Panel Paper: Student Enrollment Flows in Chicago Public Schools

Saturday, November 9, 2013 : 10:25 AM
3015 Madison (Washington Marriott)

*Names in bold indicate Presenter

Irmak Sirer1, Spiro Maroulis2, Roger Guimerà3,4, Uri Wilensky1 and Luís A. Nunes Amaral1, (1)Northwestern University, (2)Arizona State University, (3)ICREA, (4)Universitat Rovira i Virgili
The logic underlying how school choice programs can bring about district-wide improvement relies on the idea that choice will spur competition as students migrate to better performing schools. While much empirical research in choice estimates the performance consequences that emerge from this process (such as the association between market concentration and student achievement, or the treatment effect of attending a choice school), much less work quantitatively analyzes the student migration patterns that are the precursor to potential improvements. In this paper, we directly examine the extent to which student flows in one of the largest public choice systems in the country match the ones required to bring about competition.

The data come from 9 cohorts of 8th grade students in the Chicago Public Schools from 1995-2004, and include student-level standardized test scores, the high school to which the student was assigned, and the high school in which the student actually enrolled. We use this data to create a network of student flows between schools for any given year y, where each school i is connected to school j by an arc if there are students that were assigned to i but instead enrolled in j

To characterize the extent to which students move from low to high performing schools in this network, we define a new measure -- school achievement differential (SAD). For each student, SAD is defined as the difference between the mean Prairie State Achievement Examination (PSAE) of their attended school j and their assigned school i. We then calculate the mean SAD:  1) over all students in the district who did not enroll in their assigned school, 2) disaggregated by the 8thgrade achievement of the students, and 3) disaggregated by emergent “sub-districts” within CPS, as defined by a custom algorithm that groups together schools with similar student sending and receiving patterns in the network. In all cases, a positive mean SAD implies a movement consistent with the movement required to spur competition; a zero or negative mean SAD, the opposite.  Note that while our approach enables us to characterize a logical precursor to competition – directed student flows – an important limitation is that we cannot determine whether those flows actually resulted in competitive school responses.
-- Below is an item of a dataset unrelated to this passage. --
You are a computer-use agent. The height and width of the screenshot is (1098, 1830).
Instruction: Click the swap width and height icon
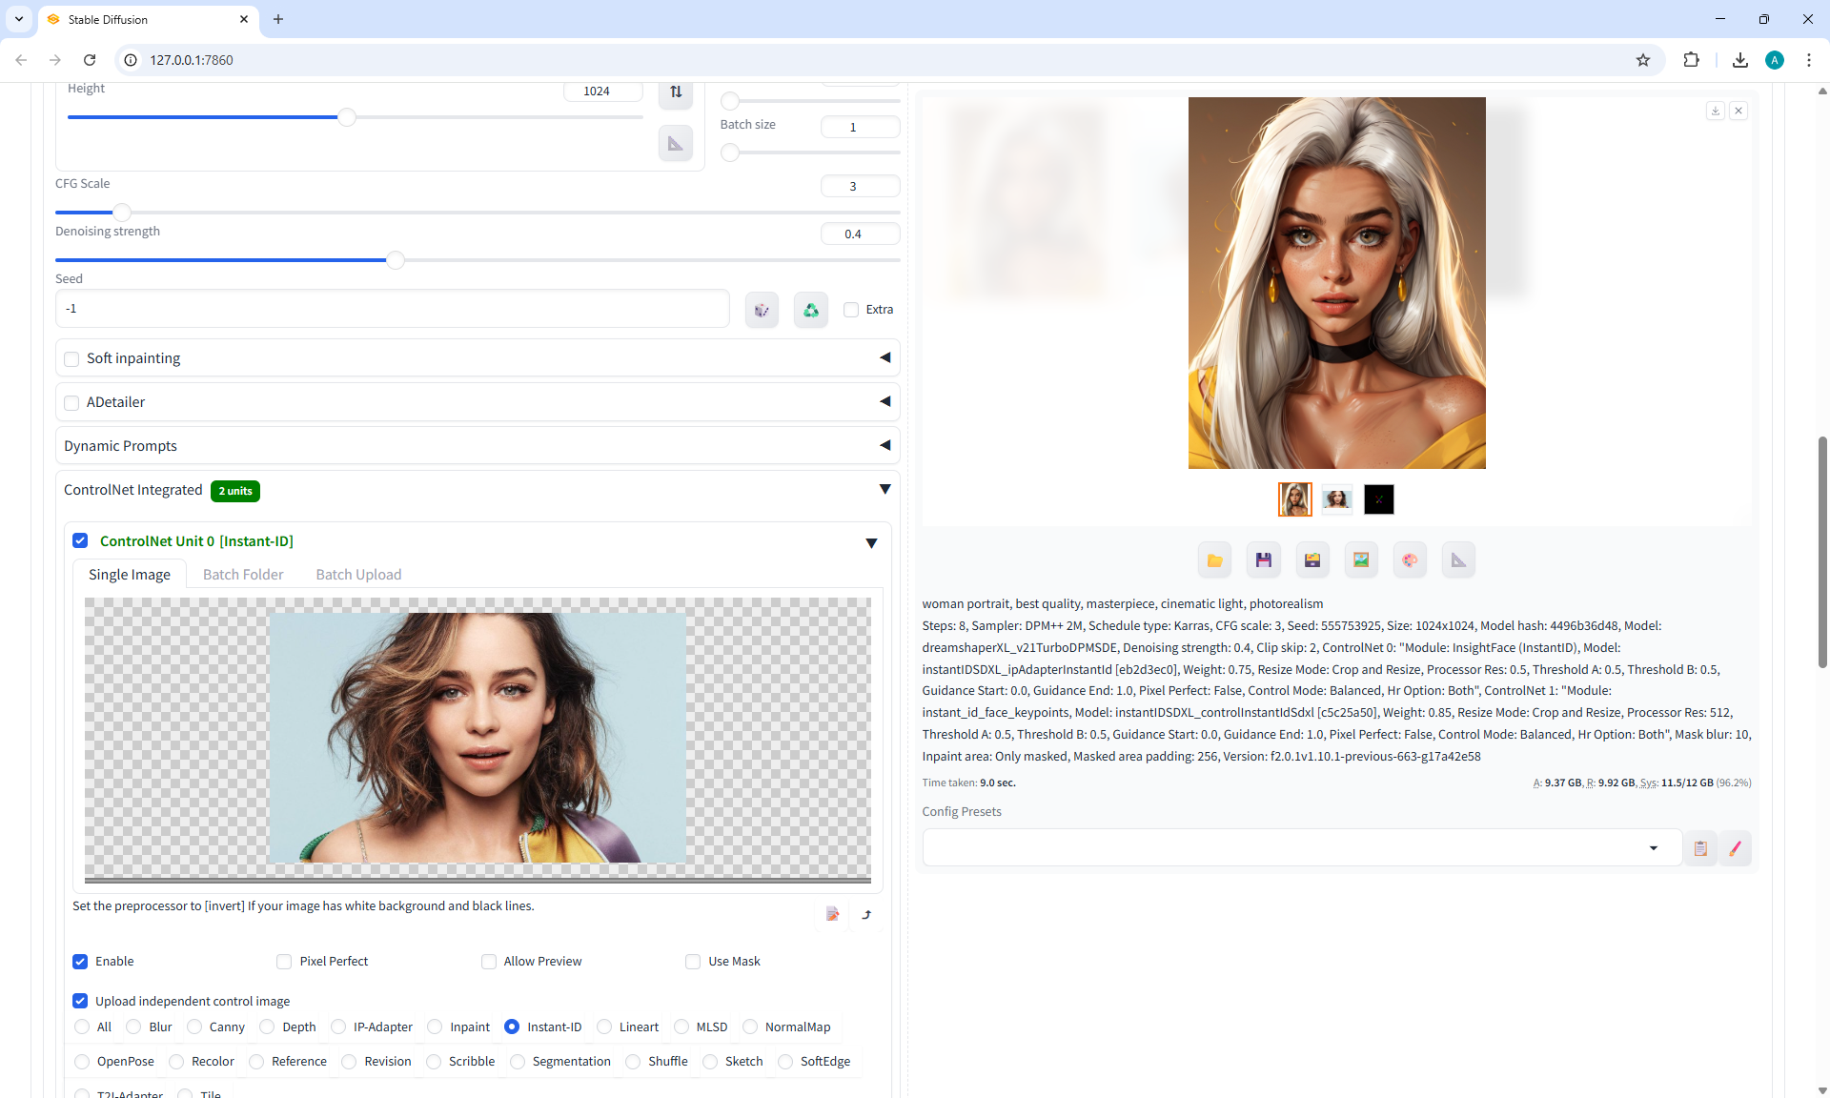tap(676, 92)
We find that the SAD for the entire district is 14.12 points (p < 0.0001), implying students flow from lower to higher achieving schools. However, we also find significant differences between the flows of high and low achievers. The difference in mean SAD between the highest achievement quartile of 8th grades test scores, and an equivalent number of moving students from lowest end of the 8th grade test score distribution is 20.36 (p < 0.0001); and low achievers are much more likely to stay within their existing sub-district (55.52%), when compared to high achievers (34.63%). From a policy perspective, our results are consistent with the idea that student mobility can spur competition beneficial to all in the district district, but the differences in mobility across subgroups may potentially widen existing achievement gaps.